[Dataset excerpts]
※

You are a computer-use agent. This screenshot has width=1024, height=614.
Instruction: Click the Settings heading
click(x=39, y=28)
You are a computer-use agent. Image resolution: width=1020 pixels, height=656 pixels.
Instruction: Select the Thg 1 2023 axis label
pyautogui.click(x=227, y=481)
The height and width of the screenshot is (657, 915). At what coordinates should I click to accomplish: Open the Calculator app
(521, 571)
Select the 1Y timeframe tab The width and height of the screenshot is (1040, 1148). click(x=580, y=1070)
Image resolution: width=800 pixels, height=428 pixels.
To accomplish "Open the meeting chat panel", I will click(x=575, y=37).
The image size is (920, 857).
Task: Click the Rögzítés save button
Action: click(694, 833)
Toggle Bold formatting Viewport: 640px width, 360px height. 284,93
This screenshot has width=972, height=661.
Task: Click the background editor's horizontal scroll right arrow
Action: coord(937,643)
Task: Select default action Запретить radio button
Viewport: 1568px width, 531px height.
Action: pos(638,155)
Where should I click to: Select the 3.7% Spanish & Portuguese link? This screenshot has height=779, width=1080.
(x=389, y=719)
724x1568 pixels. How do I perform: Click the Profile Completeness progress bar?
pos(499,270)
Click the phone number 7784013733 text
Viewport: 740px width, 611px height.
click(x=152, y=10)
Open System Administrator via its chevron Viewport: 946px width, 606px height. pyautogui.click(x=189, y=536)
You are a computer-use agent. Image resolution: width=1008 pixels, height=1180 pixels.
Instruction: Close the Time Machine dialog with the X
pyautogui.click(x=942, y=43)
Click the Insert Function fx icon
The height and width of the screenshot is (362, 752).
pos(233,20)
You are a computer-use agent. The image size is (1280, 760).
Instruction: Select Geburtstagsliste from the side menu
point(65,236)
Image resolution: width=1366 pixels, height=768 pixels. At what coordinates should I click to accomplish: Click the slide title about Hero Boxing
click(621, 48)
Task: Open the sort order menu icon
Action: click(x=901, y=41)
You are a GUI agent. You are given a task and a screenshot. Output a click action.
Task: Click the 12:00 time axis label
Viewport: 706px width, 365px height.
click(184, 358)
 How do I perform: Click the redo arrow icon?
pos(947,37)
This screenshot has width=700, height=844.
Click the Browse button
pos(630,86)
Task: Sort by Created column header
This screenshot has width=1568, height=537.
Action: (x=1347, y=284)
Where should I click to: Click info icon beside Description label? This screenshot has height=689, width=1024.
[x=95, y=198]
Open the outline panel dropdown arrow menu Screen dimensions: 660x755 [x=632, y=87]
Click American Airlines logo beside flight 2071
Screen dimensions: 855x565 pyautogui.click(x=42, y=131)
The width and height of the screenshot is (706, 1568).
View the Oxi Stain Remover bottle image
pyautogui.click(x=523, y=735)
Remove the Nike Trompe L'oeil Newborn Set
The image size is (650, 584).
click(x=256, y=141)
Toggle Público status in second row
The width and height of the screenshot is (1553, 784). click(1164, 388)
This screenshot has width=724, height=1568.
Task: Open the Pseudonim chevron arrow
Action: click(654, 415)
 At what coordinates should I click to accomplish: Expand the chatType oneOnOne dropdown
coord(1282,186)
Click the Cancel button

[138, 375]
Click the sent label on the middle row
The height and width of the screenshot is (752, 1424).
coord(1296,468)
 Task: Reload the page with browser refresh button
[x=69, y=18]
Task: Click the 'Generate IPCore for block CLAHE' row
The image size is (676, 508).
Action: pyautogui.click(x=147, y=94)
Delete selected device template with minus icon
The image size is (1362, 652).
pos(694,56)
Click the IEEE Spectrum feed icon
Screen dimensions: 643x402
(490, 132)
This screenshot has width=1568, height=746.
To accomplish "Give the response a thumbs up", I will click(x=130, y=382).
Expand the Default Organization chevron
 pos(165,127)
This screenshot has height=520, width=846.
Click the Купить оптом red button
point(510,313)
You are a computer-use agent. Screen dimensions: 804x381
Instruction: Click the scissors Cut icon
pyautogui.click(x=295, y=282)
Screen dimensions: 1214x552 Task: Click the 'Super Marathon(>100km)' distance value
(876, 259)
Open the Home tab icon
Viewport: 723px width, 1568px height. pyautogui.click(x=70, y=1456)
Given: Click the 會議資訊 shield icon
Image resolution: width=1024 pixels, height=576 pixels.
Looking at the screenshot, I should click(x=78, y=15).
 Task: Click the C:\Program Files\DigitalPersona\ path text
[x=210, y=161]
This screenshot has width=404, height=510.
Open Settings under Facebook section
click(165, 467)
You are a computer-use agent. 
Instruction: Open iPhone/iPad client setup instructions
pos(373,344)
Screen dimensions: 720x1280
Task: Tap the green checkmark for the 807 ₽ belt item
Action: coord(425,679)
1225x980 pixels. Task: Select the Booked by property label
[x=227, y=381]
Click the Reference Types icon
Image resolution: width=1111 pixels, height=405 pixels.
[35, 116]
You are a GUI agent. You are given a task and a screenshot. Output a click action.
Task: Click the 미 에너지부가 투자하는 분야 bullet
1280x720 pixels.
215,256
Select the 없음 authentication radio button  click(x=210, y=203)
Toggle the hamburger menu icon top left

※

WHAT THE EXERCISE ASKS: Please reproduce all of the entries above exactly as they appear.

RESULT FOR THIS TASK:
You are a computer-use agent. This screenshot has width=1024, height=614.
Instruction: Click the Settings heading
click(x=39, y=28)
You are a computer-use agent. Image resolution: width=1020 pixels, height=656 pixels.
Instruction: Select the Thg 1 2023 axis label
pyautogui.click(x=227, y=481)
The height and width of the screenshot is (657, 915). At what coordinates should I click to accomplish: Open the Calculator app
(521, 571)
Select the 1Y timeframe tab The width and height of the screenshot is (1040, 1148). click(x=580, y=1070)
Image resolution: width=800 pixels, height=428 pixels.
To accomplish "Open the meeting chat panel", I will click(x=575, y=37).
The image size is (920, 857).
Task: Click the Rögzítés save button
Action: click(694, 833)
Toggle Bold formatting Viewport: 640px width, 360px height. 284,93
This screenshot has width=972, height=661.
Task: Click the background editor's horizontal scroll right arrow
Action: coord(937,643)
Task: Select default action Запретить radio button
Viewport: 1568px width, 531px height.
Action: pos(638,155)
Where should I click to: Select the 3.7% Spanish & Portuguese link? This screenshot has height=779, width=1080.
(x=389, y=719)
724x1568 pixels. How do I perform: Click the Profile Completeness progress bar?
pos(499,270)
Click the phone number 7784013733 text
Viewport: 740px width, 611px height.
click(x=152, y=10)
Open System Administrator via its chevron Viewport: 946px width, 606px height. pyautogui.click(x=189, y=536)
You are a computer-use agent. Image resolution: width=1008 pixels, height=1180 pixels.
Instruction: Close the Time Machine dialog with the X
pyautogui.click(x=942, y=43)
Click the Insert Function fx icon
The height and width of the screenshot is (362, 752).
pos(233,20)
You are a computer-use agent. The image size is (1280, 760).
Instruction: Select Geburtstagsliste from the side menu
point(65,236)
Image resolution: width=1366 pixels, height=768 pixels. At what coordinates should I click to accomplish: Click the slide title about Hero Boxing
click(621, 48)
Task: Open the sort order menu icon
Action: click(x=901, y=41)
You are a GUI agent. You are given a task and a screenshot. Output a click action.
Task: Click the 12:00 time axis label
Viewport: 706px width, 365px height.
click(184, 358)
 How do I perform: Click the redo arrow icon?
pos(947,37)
This screenshot has width=700, height=844.
Click the Browse button
pos(630,86)
Task: Sort by Created column header
This screenshot has width=1568, height=537.
Action: (x=1347, y=284)
Where should I click to: Click info icon beside Description label? This screenshot has height=689, width=1024.
[x=95, y=198]
Open the outline panel dropdown arrow menu Screen dimensions: 660x755 [x=632, y=87]
Click American Airlines logo beside flight 2071
Screen dimensions: 855x565 pyautogui.click(x=42, y=131)
The width and height of the screenshot is (706, 1568).
View the Oxi Stain Remover bottle image
pyautogui.click(x=523, y=735)
Remove the Nike Trompe L'oeil Newborn Set
The image size is (650, 584).
click(x=256, y=141)
Toggle Público status in second row
The width and height of the screenshot is (1553, 784). click(1164, 388)
This screenshot has width=724, height=1568.
Task: Open the Pseudonim chevron arrow
Action: click(654, 415)
 At what coordinates should I click to accomplish: Expand the chatType oneOnOne dropdown
coord(1282,186)
Click the Cancel button

[138, 375]
Click the sent label on the middle row
The height and width of the screenshot is (752, 1424).
coord(1296,468)
 Task: Reload the page with browser refresh button
[x=69, y=18]
Task: Click the 'Generate IPCore for block CLAHE' row
The image size is (676, 508).
Action: pyautogui.click(x=147, y=94)
Delete selected device template with minus icon
The image size is (1362, 652).
pos(694,56)
Click the IEEE Spectrum feed icon
Screen dimensions: 643x402
(490, 132)
This screenshot has width=1568, height=746.
To accomplish "Give the response a thumbs up", I will click(x=130, y=382).
Expand the Default Organization chevron
 pos(165,127)
This screenshot has height=520, width=846.
Click the Купить оптом red button
point(510,313)
You are a computer-use agent. Screen dimensions: 804x381
Instruction: Click the scissors Cut icon
pyautogui.click(x=295, y=282)
Screen dimensions: 1214x552 Task: Click the 'Super Marathon(>100km)' distance value
(876, 259)
Open the Home tab icon
Viewport: 723px width, 1568px height. pyautogui.click(x=70, y=1456)
Given: Click the 會議資訊 shield icon
Image resolution: width=1024 pixels, height=576 pixels.
Looking at the screenshot, I should click(x=78, y=15).
 Task: Click the C:\Program Files\DigitalPersona\ path text
[x=210, y=161]
This screenshot has width=404, height=510.
Open Settings under Facebook section
click(165, 467)
You are a computer-use agent. 
Instruction: Open iPhone/iPad client setup instructions
pos(373,344)
Screen dimensions: 720x1280
Task: Tap the green checkmark for the 807 ₽ belt item
Action: coord(425,679)
1225x980 pixels. Task: Select the Booked by property label
[x=227, y=381]
Click the Reference Types icon
Image resolution: width=1111 pixels, height=405 pixels.
[35, 116]
You are a GUI agent. You are given a task and a screenshot. Output a click action.
Task: Click the 미 에너지부가 투자하는 분야 bullet
1280x720 pixels.
215,256
Select the 없음 authentication radio button  click(x=210, y=203)
Toggle the hamburger menu icon top left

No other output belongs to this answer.